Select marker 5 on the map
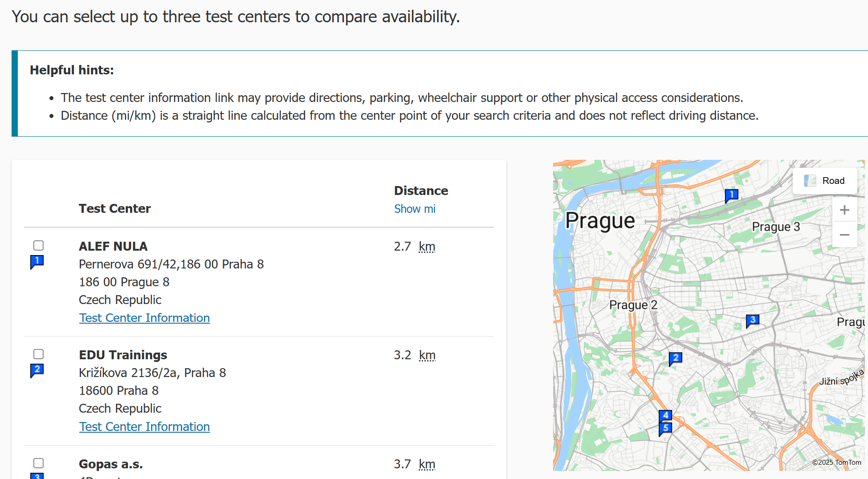This screenshot has width=868, height=479. point(665,428)
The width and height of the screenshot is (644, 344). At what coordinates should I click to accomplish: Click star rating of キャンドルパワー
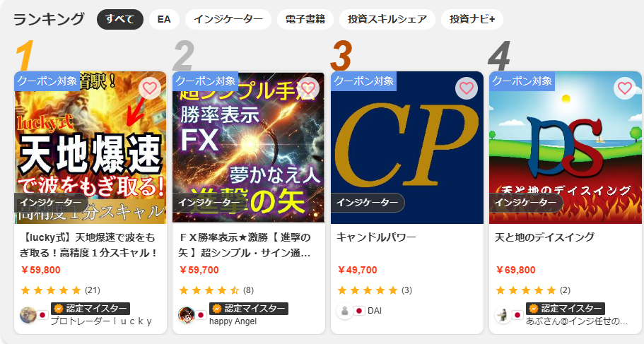click(368, 290)
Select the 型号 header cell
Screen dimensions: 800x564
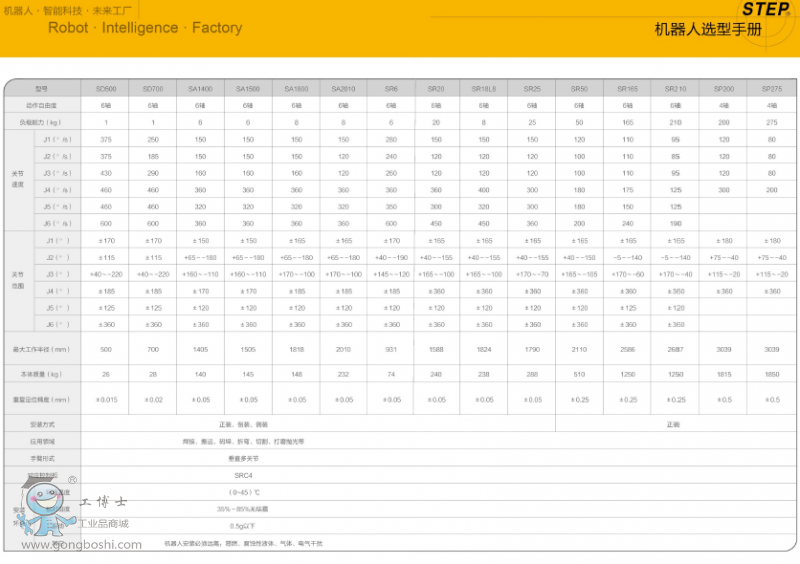tap(42, 88)
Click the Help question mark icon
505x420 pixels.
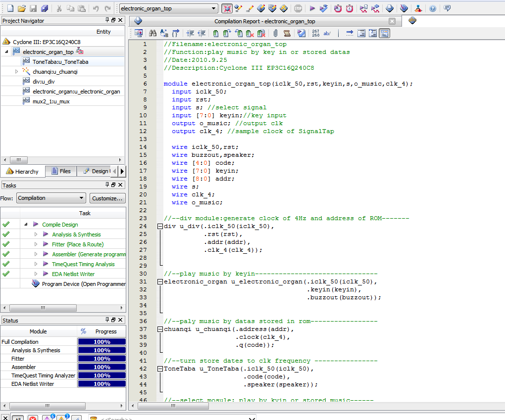point(433,8)
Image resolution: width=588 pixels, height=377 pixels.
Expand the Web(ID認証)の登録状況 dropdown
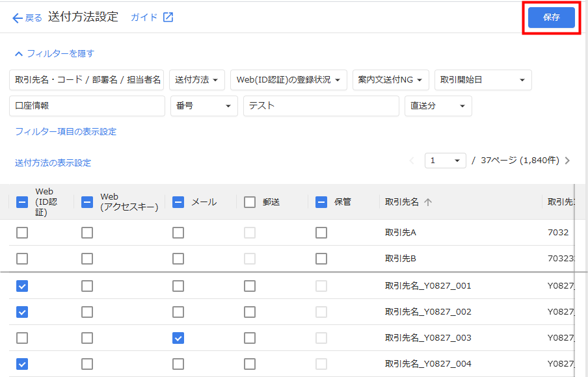tap(288, 80)
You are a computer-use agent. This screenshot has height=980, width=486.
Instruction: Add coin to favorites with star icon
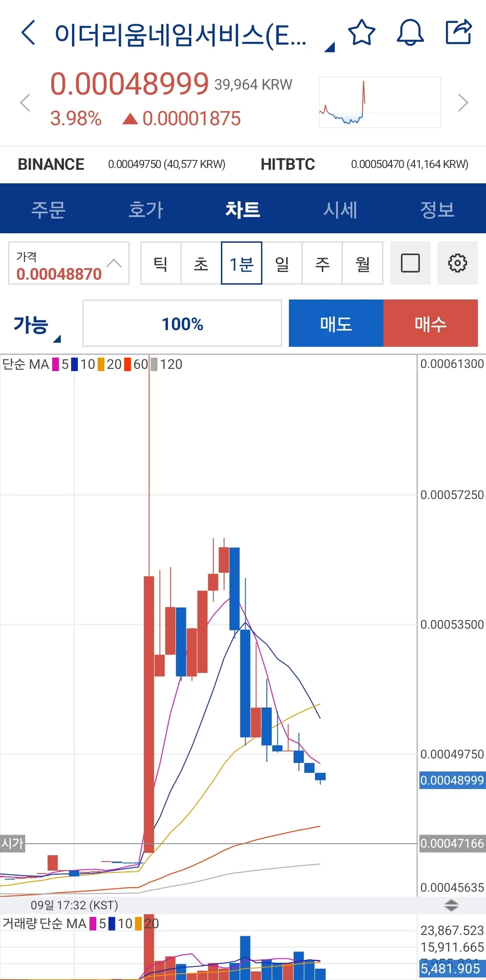click(x=361, y=33)
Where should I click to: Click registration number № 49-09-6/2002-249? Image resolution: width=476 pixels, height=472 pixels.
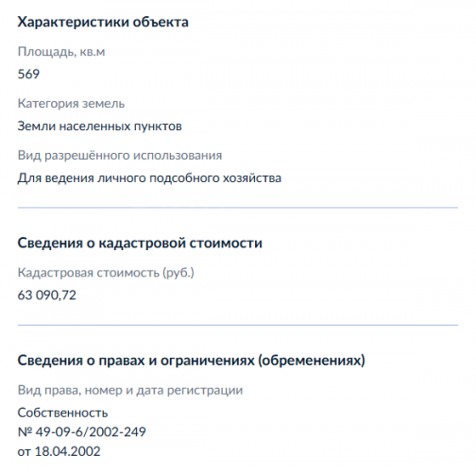click(82, 432)
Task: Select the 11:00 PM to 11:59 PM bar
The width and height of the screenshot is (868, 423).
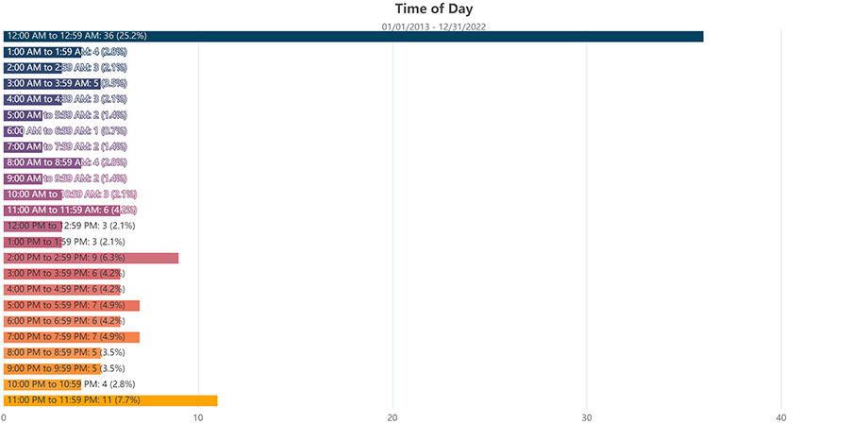Action: pos(110,400)
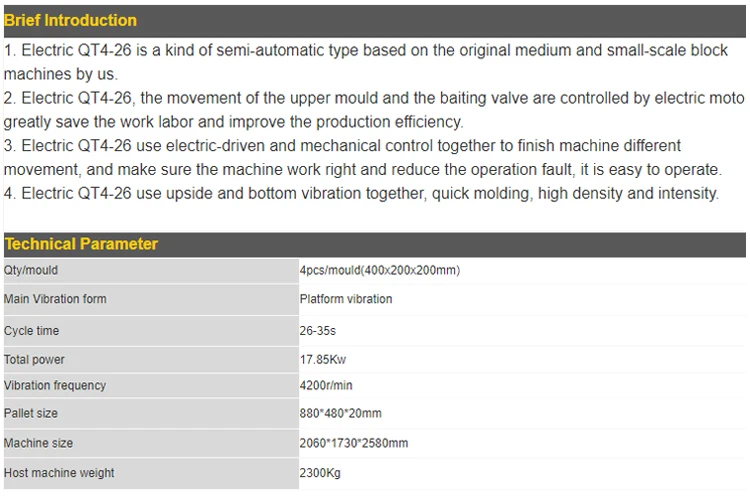Click the 26-35s cycle time value
The height and width of the screenshot is (496, 750).
pos(318,331)
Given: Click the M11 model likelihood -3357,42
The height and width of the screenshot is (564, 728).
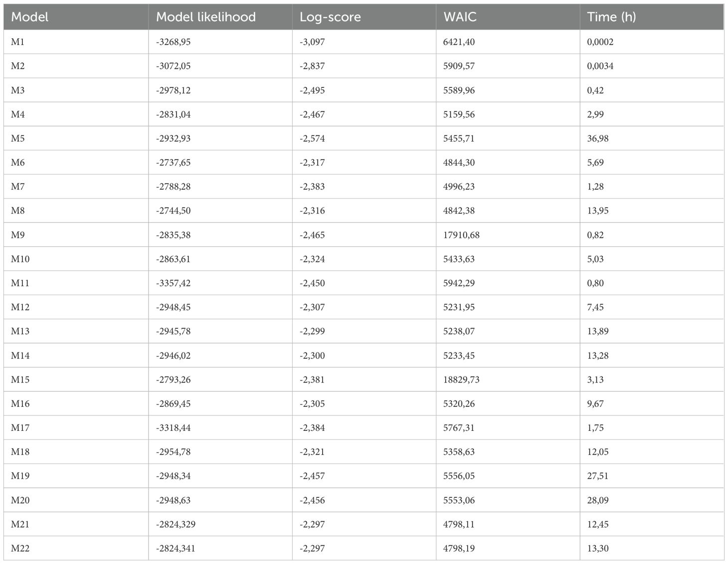Looking at the screenshot, I should [x=173, y=283].

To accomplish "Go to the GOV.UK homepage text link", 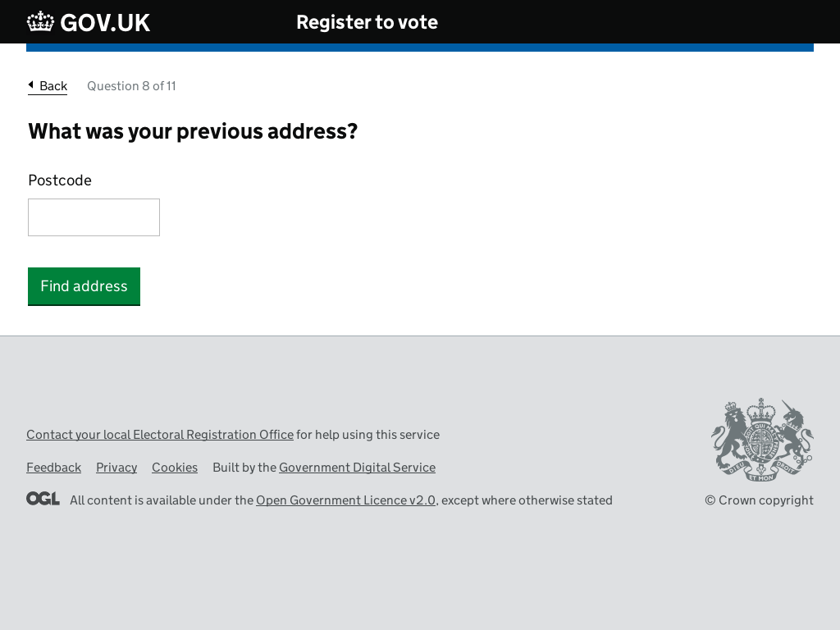I will pyautogui.click(x=105, y=23).
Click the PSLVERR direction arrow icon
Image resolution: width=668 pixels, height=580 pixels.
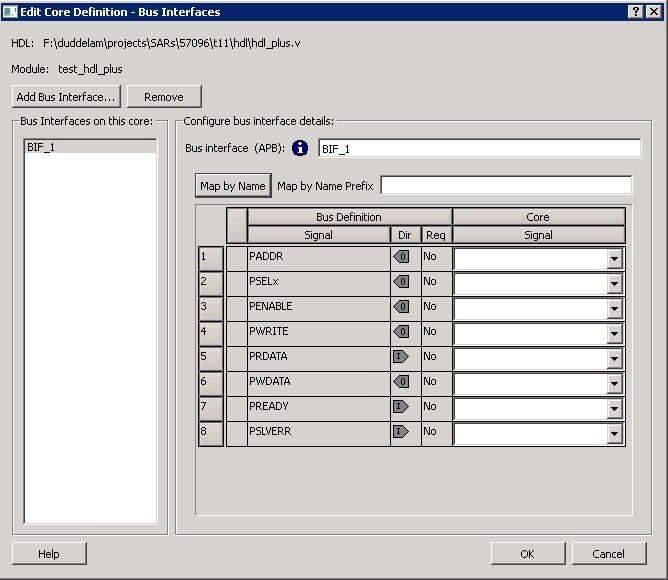pyautogui.click(x=401, y=432)
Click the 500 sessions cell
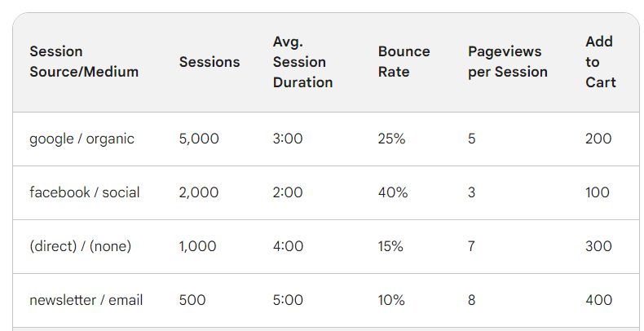This screenshot has width=644, height=331. [192, 300]
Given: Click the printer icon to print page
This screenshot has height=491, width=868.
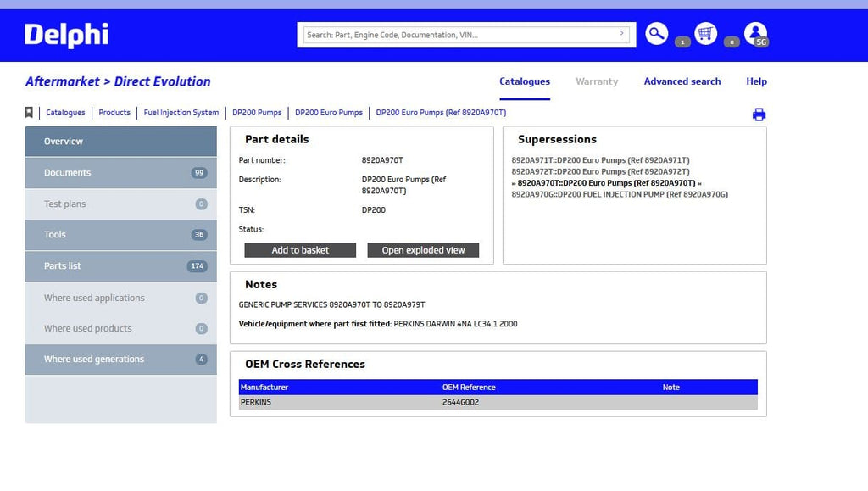Looking at the screenshot, I should (759, 115).
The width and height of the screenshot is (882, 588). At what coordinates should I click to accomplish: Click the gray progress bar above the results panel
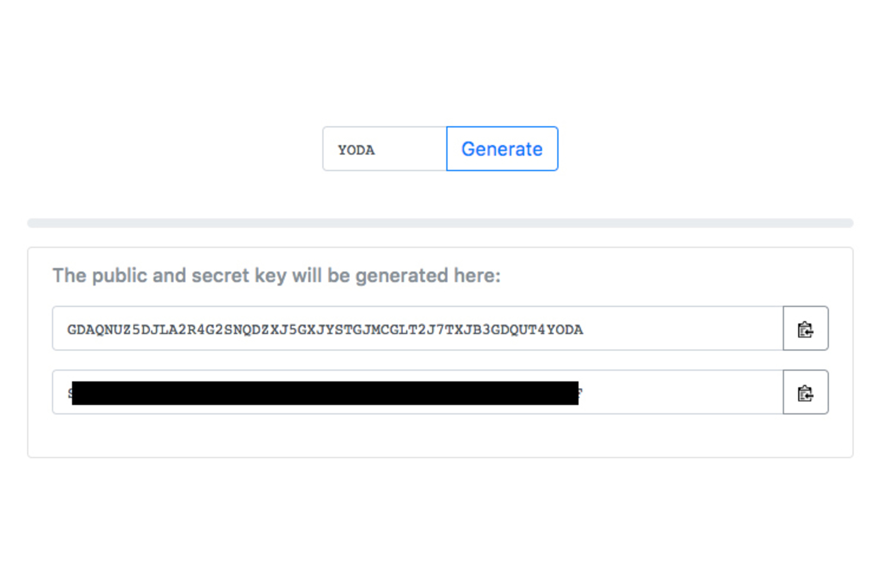click(x=441, y=222)
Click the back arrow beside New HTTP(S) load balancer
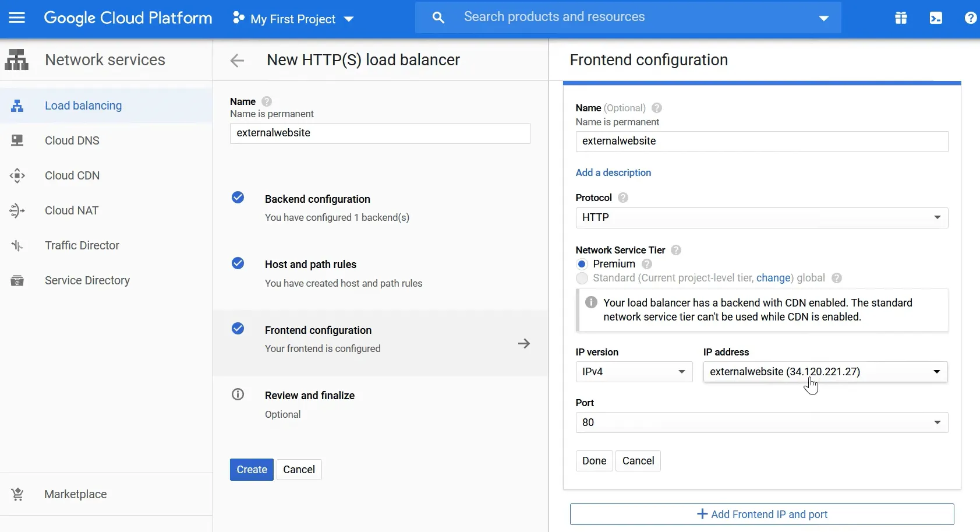Viewport: 980px width, 532px height. [x=237, y=61]
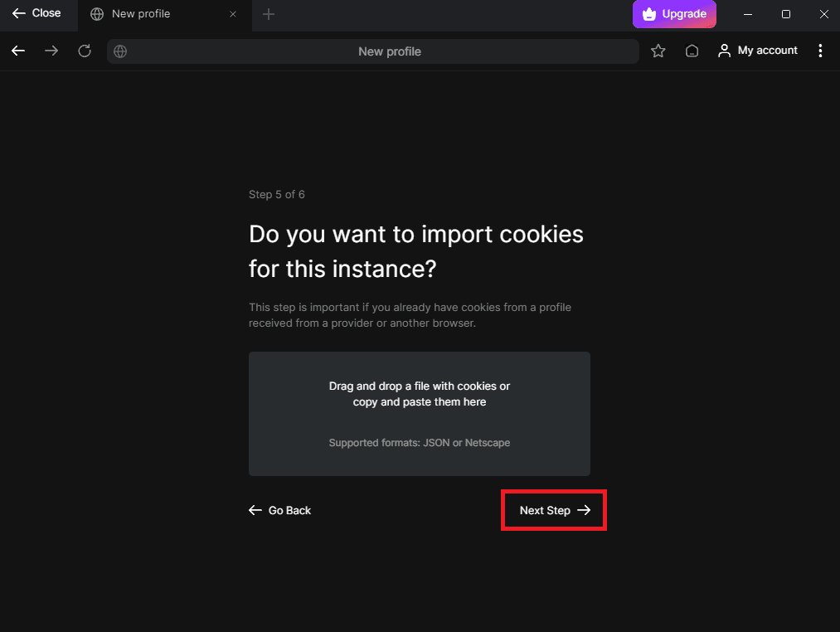This screenshot has width=840, height=632.
Task: Bookmark the page using the star icon
Action: (658, 51)
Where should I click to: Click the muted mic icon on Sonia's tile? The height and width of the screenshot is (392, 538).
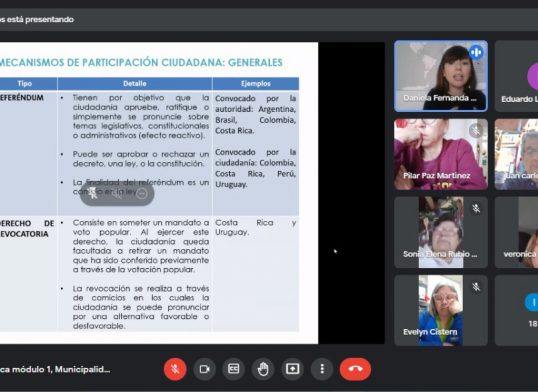coord(476,208)
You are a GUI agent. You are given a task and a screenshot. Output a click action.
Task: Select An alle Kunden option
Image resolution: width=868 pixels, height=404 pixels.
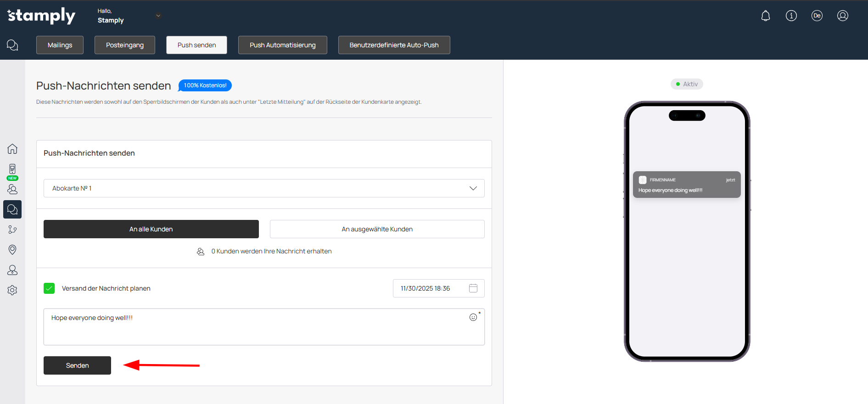click(151, 229)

::::::::

» **EXERCISE**:
Could you write out exactly the lines of the data above that run from the one holding "The width and height of the screenshot is (644, 344)." to the one holding "Task: Select the 11:00 PM to 11:59 PM bar", with both ends in and all pictures out?

» **OUTPUT OF THE TASK**:
The width and height of the screenshot is (644, 344). At what coordinates should I click to accomplish: Click star rating of キャンドルパワー
click(368, 290)
Select the 型号 header cell
Screen dimensions: 800x564
tap(42, 88)
Click the Help question mark icon
505x420 pixels.
point(433,8)
Image resolution: width=588 pixels, height=377 pixels.
Expand the Web(ID認証)の登録状況 dropdown
tap(288, 80)
You are a computer-use agent. This screenshot has height=980, width=486.
Instruction: Add coin to favorites with star icon
click(x=361, y=33)
Where should I click to: Click registration number № 49-09-6/2002-249? Image resolution: width=476 pixels, height=472 pixels.
click(82, 432)
Task: Select the 11:00 PM to 11:59 PM bar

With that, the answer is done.